The greatest Calvinist evangelist of the eighteenth century, George Whitefield, found the preaching of the decrees of God, in which he believed as did Edwards, much more negotiable than did Edwards. Before Whitefield left England John Wesley had threatened to drive John Calvin out of Bristol. *83* In the interests of peace, Whitefield did not preach in favor of election for fear it would divide the evangelical revival. Wesley cast lots and then he published his views claiming a divine direction to do so. When Wesley became enamored of Edwards works on the New England revival he had them published in England, but he had Edwards’ doctrine of the decrees carefully edited out.
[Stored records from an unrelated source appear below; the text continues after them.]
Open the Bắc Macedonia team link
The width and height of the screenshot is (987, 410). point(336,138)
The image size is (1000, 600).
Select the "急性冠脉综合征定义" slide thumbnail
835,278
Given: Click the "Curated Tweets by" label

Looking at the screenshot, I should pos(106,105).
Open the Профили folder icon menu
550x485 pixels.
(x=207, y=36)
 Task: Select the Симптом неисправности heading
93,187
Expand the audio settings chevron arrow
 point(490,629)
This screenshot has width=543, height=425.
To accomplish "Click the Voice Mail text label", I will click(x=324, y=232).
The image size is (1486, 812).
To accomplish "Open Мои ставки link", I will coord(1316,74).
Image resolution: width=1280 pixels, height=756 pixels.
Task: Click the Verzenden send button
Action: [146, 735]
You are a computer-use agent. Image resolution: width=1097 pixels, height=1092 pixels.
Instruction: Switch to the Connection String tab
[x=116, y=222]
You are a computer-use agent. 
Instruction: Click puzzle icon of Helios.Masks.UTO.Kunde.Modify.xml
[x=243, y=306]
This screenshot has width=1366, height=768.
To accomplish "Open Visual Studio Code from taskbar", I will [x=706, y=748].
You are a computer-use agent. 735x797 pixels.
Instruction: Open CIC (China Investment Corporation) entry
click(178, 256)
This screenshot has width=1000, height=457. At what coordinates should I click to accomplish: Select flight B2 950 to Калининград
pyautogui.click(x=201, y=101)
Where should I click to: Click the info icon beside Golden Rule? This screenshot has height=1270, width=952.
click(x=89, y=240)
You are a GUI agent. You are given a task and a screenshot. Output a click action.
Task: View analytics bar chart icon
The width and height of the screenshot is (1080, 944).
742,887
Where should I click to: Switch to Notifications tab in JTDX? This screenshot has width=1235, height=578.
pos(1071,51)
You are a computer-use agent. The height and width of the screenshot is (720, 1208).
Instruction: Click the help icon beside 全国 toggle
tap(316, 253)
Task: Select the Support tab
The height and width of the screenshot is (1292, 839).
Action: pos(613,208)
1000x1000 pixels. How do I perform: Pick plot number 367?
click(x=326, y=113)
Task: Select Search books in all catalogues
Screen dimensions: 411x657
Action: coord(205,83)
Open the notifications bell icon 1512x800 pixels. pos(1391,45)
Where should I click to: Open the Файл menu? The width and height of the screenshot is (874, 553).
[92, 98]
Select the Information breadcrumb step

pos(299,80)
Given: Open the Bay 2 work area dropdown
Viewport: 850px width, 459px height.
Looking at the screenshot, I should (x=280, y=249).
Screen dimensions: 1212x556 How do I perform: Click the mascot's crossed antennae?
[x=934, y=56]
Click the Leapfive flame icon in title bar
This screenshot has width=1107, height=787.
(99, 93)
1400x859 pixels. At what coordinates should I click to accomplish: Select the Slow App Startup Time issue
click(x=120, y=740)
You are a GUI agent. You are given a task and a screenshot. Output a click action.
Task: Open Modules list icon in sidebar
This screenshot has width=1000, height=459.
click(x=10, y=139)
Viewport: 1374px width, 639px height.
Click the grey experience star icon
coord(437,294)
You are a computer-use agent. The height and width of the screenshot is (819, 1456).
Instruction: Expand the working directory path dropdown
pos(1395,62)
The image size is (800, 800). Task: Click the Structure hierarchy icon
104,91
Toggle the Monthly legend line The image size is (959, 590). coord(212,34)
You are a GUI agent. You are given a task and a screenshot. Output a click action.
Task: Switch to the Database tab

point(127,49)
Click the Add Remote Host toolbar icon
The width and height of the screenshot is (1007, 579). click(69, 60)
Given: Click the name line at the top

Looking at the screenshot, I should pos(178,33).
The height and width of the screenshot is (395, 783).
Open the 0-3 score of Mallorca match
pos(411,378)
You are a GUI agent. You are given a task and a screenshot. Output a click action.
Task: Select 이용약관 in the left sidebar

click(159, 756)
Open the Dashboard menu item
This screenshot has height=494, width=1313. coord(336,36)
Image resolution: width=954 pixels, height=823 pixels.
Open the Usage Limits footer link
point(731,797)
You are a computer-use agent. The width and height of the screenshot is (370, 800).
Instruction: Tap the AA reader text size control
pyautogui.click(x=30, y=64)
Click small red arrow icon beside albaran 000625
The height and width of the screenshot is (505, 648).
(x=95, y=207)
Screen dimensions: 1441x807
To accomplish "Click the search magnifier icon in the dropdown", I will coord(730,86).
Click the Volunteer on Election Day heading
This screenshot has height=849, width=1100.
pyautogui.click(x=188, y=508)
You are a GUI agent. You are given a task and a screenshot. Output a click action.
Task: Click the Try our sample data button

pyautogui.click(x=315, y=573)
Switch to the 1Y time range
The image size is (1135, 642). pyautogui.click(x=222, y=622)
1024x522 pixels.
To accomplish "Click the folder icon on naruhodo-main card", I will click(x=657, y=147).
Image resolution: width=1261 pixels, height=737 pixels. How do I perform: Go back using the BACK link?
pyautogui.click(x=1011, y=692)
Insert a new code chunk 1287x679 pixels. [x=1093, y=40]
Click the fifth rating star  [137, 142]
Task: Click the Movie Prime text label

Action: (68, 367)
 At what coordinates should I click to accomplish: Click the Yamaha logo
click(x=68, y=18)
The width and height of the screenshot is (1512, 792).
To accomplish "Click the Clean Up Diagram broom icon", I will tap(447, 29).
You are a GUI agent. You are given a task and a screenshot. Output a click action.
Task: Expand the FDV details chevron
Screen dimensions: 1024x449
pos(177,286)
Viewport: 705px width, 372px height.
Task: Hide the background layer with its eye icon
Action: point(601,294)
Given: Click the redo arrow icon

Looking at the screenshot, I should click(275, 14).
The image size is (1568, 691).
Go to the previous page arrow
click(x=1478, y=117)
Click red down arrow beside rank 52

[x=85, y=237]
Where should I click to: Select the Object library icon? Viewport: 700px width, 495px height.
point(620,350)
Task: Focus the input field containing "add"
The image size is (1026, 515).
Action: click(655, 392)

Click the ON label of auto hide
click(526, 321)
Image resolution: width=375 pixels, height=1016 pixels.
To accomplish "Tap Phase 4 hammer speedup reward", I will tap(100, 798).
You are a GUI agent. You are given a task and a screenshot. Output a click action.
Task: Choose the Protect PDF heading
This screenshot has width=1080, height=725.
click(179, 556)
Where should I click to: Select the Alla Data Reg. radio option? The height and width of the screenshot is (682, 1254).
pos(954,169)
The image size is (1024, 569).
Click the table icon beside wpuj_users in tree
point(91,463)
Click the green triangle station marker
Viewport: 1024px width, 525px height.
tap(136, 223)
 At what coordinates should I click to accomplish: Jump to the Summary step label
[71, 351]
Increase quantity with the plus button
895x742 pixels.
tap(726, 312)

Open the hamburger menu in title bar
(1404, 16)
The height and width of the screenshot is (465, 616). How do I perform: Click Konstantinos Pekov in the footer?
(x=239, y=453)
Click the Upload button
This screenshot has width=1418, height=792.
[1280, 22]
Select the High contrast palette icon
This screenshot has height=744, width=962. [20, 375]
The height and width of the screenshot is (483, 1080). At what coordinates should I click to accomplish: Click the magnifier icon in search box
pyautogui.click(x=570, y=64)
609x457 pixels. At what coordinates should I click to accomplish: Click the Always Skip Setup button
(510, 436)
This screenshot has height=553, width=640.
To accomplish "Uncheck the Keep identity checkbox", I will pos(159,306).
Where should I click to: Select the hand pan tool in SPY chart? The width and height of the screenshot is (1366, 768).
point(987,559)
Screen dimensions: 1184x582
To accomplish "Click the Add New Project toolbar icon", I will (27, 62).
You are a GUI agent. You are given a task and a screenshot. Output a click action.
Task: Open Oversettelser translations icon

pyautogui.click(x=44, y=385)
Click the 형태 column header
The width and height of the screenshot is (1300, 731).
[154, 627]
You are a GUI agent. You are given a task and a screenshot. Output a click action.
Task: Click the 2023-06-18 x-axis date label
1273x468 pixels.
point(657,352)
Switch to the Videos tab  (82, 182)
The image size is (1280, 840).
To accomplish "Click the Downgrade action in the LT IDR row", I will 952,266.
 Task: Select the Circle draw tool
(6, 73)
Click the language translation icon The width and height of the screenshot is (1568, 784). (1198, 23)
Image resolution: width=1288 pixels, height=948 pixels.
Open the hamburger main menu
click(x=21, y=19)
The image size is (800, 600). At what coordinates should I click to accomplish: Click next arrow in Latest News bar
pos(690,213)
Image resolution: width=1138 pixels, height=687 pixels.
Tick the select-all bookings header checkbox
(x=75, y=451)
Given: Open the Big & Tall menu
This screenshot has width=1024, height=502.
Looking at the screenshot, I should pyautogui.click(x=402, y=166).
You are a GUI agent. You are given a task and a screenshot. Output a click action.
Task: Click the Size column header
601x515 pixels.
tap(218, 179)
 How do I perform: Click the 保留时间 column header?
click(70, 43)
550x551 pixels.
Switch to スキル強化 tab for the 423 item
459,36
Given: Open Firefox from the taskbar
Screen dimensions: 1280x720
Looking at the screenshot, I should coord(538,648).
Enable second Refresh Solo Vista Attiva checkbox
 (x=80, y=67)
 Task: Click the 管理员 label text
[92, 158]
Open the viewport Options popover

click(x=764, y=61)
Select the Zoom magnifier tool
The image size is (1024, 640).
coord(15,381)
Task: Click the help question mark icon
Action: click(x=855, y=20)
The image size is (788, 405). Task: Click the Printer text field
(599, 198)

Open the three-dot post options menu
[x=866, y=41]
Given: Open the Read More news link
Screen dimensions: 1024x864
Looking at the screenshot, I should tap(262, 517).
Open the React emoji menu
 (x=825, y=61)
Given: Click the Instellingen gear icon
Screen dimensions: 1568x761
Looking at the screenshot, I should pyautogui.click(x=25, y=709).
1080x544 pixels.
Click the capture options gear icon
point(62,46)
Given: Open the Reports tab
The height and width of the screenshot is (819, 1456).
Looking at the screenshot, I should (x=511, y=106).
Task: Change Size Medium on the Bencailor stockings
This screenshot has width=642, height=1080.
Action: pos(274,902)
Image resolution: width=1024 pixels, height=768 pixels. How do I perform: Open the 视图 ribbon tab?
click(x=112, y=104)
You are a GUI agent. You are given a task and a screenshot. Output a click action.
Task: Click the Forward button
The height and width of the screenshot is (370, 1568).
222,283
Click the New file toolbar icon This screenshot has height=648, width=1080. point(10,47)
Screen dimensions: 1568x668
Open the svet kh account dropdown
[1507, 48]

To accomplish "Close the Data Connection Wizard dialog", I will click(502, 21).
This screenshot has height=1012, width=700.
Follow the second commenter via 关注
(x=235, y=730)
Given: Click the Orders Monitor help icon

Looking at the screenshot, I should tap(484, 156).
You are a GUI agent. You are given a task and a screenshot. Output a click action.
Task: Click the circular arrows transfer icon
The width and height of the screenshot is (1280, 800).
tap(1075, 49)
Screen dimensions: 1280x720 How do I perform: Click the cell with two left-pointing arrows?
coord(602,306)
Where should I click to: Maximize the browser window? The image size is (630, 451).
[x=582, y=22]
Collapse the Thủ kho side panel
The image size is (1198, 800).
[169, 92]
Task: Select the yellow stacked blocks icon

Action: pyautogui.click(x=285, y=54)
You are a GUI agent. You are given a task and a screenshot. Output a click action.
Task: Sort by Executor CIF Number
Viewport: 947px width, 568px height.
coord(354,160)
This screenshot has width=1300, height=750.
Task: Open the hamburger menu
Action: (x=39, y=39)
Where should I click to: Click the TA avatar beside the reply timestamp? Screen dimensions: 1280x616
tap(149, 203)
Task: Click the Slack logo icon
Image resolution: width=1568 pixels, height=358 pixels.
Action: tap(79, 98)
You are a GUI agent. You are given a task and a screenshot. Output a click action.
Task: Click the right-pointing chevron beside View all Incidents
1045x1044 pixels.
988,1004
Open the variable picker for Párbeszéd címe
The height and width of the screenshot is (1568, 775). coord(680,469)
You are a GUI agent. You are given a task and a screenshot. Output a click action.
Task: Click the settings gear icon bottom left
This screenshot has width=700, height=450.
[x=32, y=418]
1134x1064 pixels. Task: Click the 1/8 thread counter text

For Jonathan Edwards the doctrine was not negotiable, especially not in preaching during revival. On the one hand, it is clear in many of his sermons that men go to hell because all overtures of grace are rejected. But the other side of that sombre doctrine is also maintained: “wicked men answer the end of their being no other way but in their suffering.” *84* In the application of this sermon Edwards notes that this is the reason nothing succeeds with these men. In fact, Edwards argued, some of the non-elect have no awakenings or encounters with God until they go to hell. “There are some persons that are born miserable and live in darkness and die in darkness and when they are dead go into eternal darkness.” *85*

These are hard words, at times hard to understand, at times hard to receive. But they come from a servant faithful to the teachings of his Master. Edwards himself experienced difficulty here, as I noted at the beginning of this chapter. He wrote, “[f]rom my childhood up, my mind had been full of objections against the doctrine of God’s sovereignty. . . . It used to appear like a horrible doctrine to me.” *86* And yet by God’s grace he was brought to submit before the plain teaching of God’s Word:



I remember the time very well, when I seemed to be convinced, and fully satisfied, as to this sovereignty of God, and his justice in thus eternally disposing of men, according to his sovereign pleasure. . . . my mind rested in it; and it put an end to all those cavils and objections. And there has been a wonderful alteration in my mind, with respect to the doctrine of God’s sovereignty, from that day to this; so that I scarce ever have found so much as the rising of an objection against it, in the most absolute sense, in God showing mercy to whom he will shew mercy, and hardening whom he will. . . . I have often since had not only a conviction, but a delightful conviction. The doctrine has very often appeared exceeding pleasant, bright, and sweet. Absolute sovereignty is what I love to ascribe to God. *87*



Having gone through such a trial, Edwards offers counsel for all who, in struggling with this “high mystery,” are tempted to continue in “cavils and objections”:



To conclude this discourse; I wish the reader to consider the unreasonableness of rejecting plain revelations, because they are puzzling to our reason. There is no greater difficulty attending this doctrine [the Calvinistic doctrine of the decrees] than the contrary, nor so great. So that though the doctrine of the decrees be mysterious, and attended with difficulties, yet the opposite doctrine is in itself more mysterious, and attended with greater difficulties, and with contradictions to reason more evident, to one who thoroughly considers things; so that, even if the Scripture had made no revelation of it, we should have had reason to believe it. But since the Scripture is so abundant in declaring it, the unreasonableness of rejecting it appears the more glaring.